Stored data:
----

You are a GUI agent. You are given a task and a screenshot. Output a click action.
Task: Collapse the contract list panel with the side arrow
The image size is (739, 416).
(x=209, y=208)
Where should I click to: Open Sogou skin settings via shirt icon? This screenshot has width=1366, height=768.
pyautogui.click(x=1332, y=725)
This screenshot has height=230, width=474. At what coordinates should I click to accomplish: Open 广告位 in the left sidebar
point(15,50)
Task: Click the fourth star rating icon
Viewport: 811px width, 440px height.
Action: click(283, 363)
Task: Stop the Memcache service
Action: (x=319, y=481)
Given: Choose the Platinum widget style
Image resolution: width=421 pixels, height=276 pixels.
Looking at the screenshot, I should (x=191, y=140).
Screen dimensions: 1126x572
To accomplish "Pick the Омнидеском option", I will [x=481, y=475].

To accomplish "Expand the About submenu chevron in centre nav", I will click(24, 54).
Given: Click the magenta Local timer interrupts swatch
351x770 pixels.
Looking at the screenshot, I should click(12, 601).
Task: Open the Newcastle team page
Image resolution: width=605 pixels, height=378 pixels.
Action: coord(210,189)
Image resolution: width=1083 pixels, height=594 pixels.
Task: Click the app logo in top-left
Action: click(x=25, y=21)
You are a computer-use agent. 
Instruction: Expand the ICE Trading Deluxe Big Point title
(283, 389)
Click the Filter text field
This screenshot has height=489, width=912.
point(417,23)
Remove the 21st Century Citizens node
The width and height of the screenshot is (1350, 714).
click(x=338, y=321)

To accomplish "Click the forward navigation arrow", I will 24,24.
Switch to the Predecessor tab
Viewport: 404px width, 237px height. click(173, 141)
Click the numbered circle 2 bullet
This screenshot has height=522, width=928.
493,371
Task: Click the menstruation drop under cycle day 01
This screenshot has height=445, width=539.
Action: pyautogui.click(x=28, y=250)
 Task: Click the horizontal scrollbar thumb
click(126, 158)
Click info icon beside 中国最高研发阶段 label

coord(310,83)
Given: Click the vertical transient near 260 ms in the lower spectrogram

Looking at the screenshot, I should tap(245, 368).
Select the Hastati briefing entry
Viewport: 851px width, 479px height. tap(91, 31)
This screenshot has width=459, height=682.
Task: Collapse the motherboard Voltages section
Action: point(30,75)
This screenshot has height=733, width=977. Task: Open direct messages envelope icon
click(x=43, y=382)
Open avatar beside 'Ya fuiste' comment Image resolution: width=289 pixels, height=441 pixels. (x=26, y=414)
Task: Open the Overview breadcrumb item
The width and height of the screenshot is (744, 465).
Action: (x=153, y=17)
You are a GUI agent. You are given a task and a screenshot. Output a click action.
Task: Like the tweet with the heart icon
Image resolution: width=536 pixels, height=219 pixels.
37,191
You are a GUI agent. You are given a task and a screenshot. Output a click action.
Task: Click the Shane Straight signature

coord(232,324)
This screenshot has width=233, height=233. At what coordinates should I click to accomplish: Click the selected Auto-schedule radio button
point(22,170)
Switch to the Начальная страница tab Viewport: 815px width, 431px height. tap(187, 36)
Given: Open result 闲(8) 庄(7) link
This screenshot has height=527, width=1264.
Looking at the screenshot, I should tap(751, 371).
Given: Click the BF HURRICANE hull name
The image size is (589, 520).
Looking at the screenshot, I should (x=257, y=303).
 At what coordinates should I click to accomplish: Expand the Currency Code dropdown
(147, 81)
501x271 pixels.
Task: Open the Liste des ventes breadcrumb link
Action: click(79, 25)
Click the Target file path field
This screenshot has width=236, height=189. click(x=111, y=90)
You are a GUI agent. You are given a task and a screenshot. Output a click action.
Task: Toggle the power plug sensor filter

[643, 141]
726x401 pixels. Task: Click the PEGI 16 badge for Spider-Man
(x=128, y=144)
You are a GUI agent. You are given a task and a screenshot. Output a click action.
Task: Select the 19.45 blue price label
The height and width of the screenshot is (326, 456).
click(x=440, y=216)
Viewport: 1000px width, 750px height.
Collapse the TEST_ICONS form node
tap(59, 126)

----

Read the entries and select each line where the word "with" is found.

Task: Collapse the contract list panel with the side arrow
Task: Like the tweet with the heart icon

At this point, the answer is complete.